WHAT IS NEEDED:
Please reproduce the entries exactly as they appear below, but not the pictures.

INPUT DATA:
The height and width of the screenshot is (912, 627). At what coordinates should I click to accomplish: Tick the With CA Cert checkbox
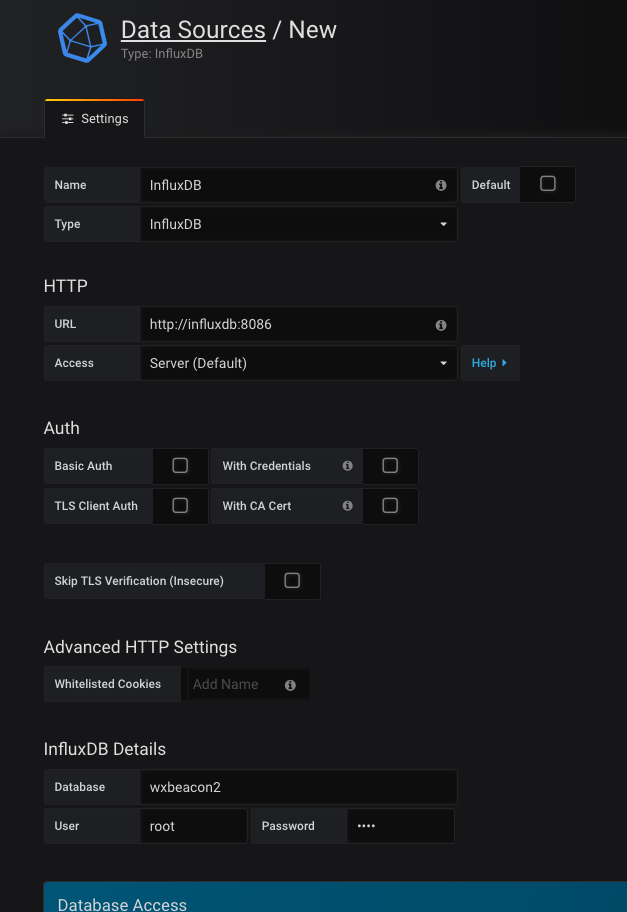390,506
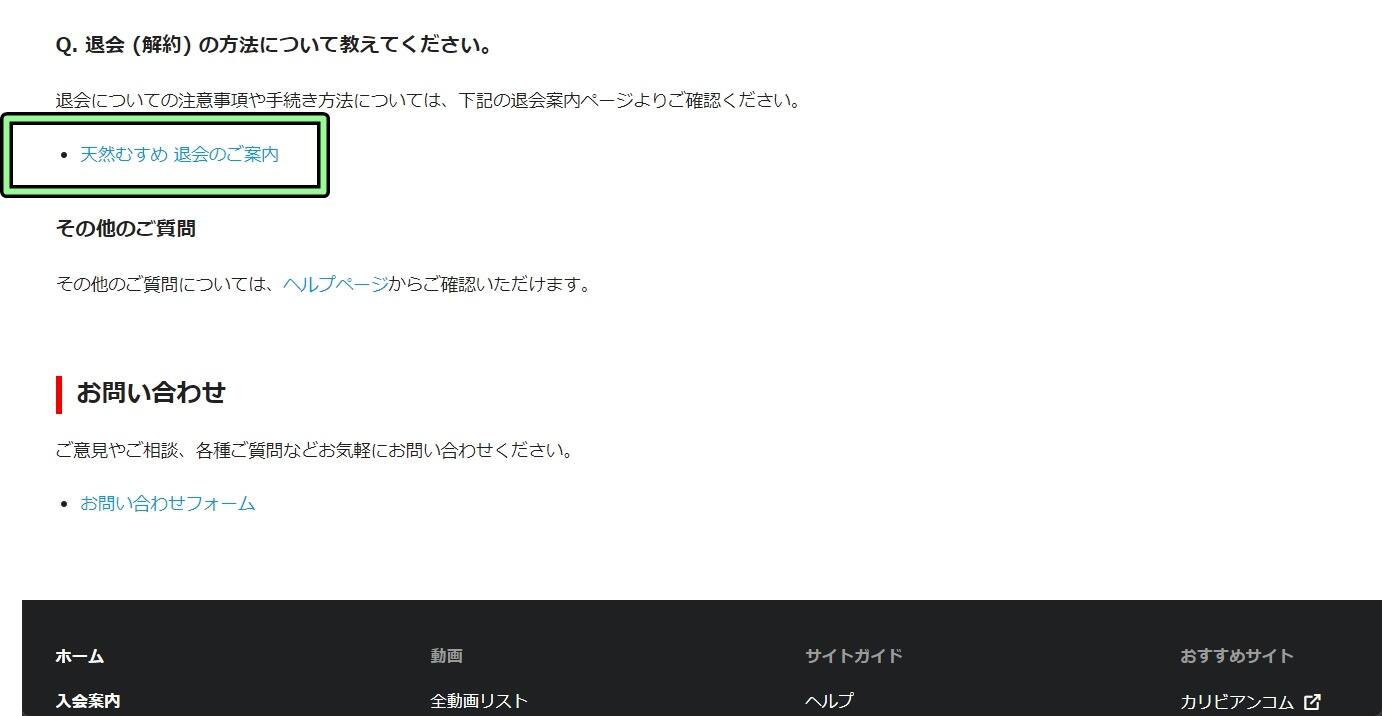The height and width of the screenshot is (716, 1382).
Task: Open the 天然むすめ 退会のご案内 link
Action: (179, 155)
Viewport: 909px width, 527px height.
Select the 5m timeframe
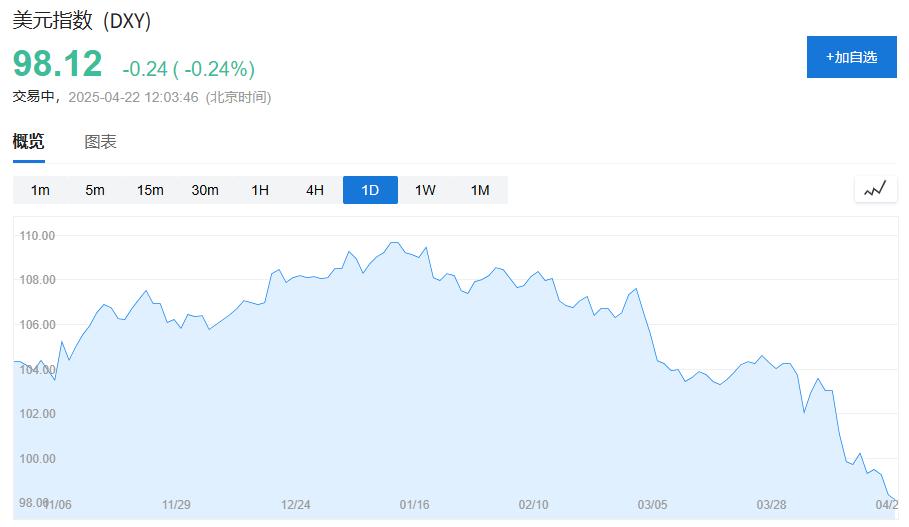point(95,190)
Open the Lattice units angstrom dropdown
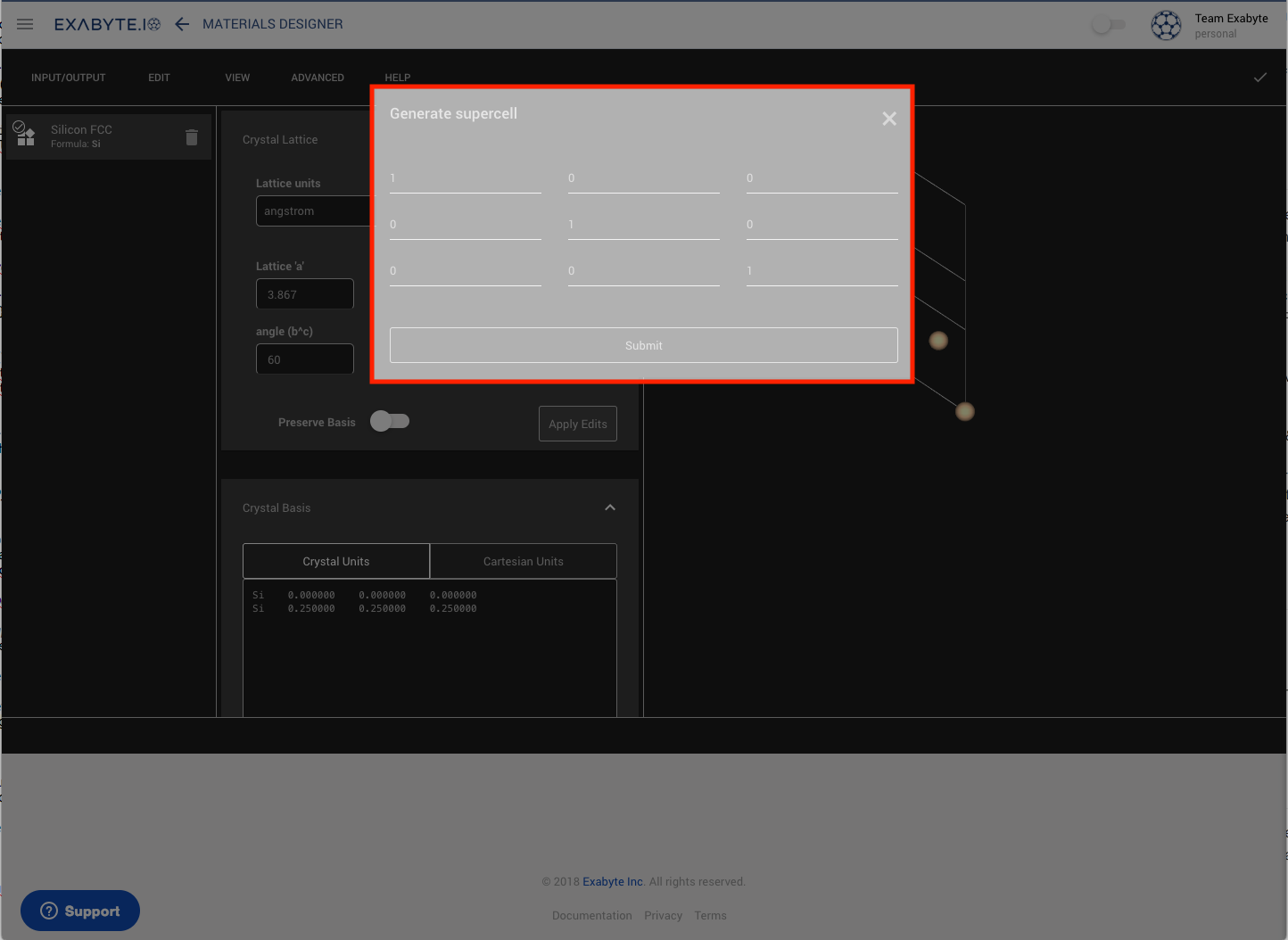This screenshot has height=940, width=1288. [x=312, y=211]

SOLUTION TO THIS EXERCISE:
The height and width of the screenshot is (912, 627). At what coordinates should I click to accomplish: Tick the With CA Cert checkbox
390,506
The height and width of the screenshot is (716, 1382).
Task: Open the 天然むすめ 退会のご案内 link
Action: (179, 155)
Viewport: 909px width, 527px height.
Select the 5m timeframe
point(95,190)
Open the Lattice units angstrom dropdown
This screenshot has height=940, width=1288. [x=312, y=211]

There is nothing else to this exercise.